There is a saying about being lazy and it goes something like, "lazy people work twice as hard". (For the record, I never understood that adage as the definition of a lazy person is literally someone who doesn't work, so if they work twice as hard, how can they be lazy?) I never considered myself lazy until the intercom in my apartment broke and I was forced to descend 4 flights of stairs each time someone decided to play a little game I like to call "Who's Home?" It's a game wherein anyone who needs a signature for a package or wants a petition signed pretends they're a chimpanzee pressing buttons for their food in a lab experiment.
On this particular Saturday morning at nine o'clock, the delightful chime of my door buzzer alerted me that someone was downstairs. My friends know to call directly to my cellphone so I assumed it was a delivery for a book I had recently ordered. I happily pressed the button opening the front door to my building and threw on a pair of pants as I am sure no delivery person needs to see me pantless on a Saturday morning. A few minutes went by and no one knocked on my door. My mind rationalized that it was probably someone who forgot their keys and was hoping one of their neighbors would rather have a murderer in the building than walk down four flights. Out of curiosity, I stuck my head into the hallway to listen for gunshots or screams, but instead was treated to something much more horrifying. Through the echoey din of the stairwell I heard the words that sent panic coursing through my body: "Excuse me, have you read our magazine, The Watchtower?"

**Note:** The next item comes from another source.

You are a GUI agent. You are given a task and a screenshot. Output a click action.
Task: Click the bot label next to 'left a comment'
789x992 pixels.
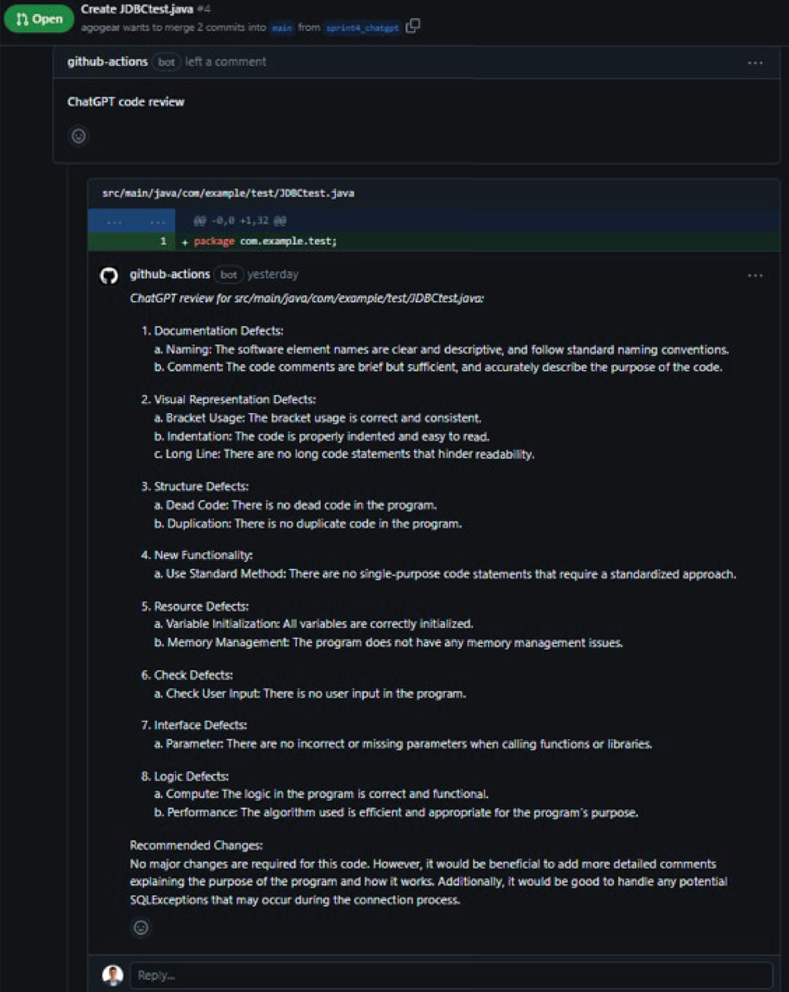pyautogui.click(x=166, y=62)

I don't know a lot of my neighbors, but I have watched them release a torrent of passive aggressive abuse on people in the building that would make most of our mothers look on in horror. I have seen memos taped up in the hallway with objective pronouns clearly pointed at that guy in 3-F who didn't recycle and passing comments like "Hey, you're that guy who listens to Tori Amos really loud all night" and "Wow, you and your boyfriend really like loud sex". If they found out I let some Jehovah's Witnesses into the building because I couldn't muster the energy to let someone in personally, I can't imagine memo taped up next to our mailboxes with particular phrases underlined for added affect pointed specifically at me.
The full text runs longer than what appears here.